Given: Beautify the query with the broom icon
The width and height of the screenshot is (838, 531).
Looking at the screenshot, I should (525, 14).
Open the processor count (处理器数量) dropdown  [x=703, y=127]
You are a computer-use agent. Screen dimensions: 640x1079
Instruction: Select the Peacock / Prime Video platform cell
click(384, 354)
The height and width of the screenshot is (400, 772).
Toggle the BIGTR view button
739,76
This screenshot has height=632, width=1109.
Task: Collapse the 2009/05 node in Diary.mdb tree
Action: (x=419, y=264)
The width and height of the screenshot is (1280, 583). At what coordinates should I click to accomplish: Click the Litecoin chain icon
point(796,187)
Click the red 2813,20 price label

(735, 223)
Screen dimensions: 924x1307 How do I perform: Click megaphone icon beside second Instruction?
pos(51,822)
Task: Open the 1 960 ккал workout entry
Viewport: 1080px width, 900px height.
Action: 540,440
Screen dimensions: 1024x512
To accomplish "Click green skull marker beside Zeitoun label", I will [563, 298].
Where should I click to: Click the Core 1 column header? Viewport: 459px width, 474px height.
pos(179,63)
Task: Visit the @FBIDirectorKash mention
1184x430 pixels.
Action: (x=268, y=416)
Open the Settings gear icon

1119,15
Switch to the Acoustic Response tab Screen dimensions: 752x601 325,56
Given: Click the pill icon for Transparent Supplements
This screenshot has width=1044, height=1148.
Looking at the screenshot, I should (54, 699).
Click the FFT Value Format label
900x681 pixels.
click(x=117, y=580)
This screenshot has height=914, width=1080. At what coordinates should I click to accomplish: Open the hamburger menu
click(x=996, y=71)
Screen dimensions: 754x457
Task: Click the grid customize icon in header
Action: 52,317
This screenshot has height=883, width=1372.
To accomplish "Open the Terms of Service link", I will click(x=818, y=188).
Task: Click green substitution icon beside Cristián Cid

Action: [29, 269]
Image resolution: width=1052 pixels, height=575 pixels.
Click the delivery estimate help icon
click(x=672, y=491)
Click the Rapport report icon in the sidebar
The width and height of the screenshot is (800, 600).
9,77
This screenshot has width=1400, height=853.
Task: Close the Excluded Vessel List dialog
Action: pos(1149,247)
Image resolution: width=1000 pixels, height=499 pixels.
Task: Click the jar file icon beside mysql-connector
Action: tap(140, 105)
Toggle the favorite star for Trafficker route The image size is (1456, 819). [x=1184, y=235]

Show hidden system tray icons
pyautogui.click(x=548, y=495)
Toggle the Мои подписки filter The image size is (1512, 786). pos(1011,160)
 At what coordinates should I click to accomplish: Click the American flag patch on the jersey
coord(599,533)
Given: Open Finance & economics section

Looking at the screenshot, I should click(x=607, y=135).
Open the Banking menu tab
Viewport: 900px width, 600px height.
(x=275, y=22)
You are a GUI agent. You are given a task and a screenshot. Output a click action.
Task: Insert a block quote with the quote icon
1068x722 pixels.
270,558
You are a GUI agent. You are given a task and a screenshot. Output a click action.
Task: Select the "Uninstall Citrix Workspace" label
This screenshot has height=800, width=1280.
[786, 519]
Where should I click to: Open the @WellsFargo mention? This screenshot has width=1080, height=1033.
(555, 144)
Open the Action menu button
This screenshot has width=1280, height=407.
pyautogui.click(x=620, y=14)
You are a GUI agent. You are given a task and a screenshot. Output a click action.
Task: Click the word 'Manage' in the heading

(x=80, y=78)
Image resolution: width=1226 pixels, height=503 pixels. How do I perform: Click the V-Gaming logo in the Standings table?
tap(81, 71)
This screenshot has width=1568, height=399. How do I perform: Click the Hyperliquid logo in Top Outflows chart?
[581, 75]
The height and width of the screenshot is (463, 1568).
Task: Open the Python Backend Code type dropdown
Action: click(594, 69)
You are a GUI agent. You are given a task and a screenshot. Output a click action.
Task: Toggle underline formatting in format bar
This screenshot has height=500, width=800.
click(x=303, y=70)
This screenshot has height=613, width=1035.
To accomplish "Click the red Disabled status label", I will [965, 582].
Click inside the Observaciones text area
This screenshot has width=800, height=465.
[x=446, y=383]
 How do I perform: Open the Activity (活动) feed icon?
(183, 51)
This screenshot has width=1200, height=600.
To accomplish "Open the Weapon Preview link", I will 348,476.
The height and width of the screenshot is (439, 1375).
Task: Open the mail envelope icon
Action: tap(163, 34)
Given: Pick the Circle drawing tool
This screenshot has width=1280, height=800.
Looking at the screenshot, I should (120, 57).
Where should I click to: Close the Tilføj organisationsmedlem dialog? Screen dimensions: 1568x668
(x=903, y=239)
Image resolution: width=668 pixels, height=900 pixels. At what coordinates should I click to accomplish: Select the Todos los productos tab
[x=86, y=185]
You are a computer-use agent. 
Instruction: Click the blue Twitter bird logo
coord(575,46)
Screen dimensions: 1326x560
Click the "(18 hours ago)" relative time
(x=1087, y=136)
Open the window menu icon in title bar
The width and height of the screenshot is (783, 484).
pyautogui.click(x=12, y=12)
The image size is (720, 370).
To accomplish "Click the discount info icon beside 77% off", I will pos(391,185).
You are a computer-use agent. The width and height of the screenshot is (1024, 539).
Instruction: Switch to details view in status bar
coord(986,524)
##############################
ABOUT THIS EXERCISE
Report all lines of the data that include the word "with".

ANSWER
Given: Beautify the query with the broom icon
Task: Insert a block quote with the quote icon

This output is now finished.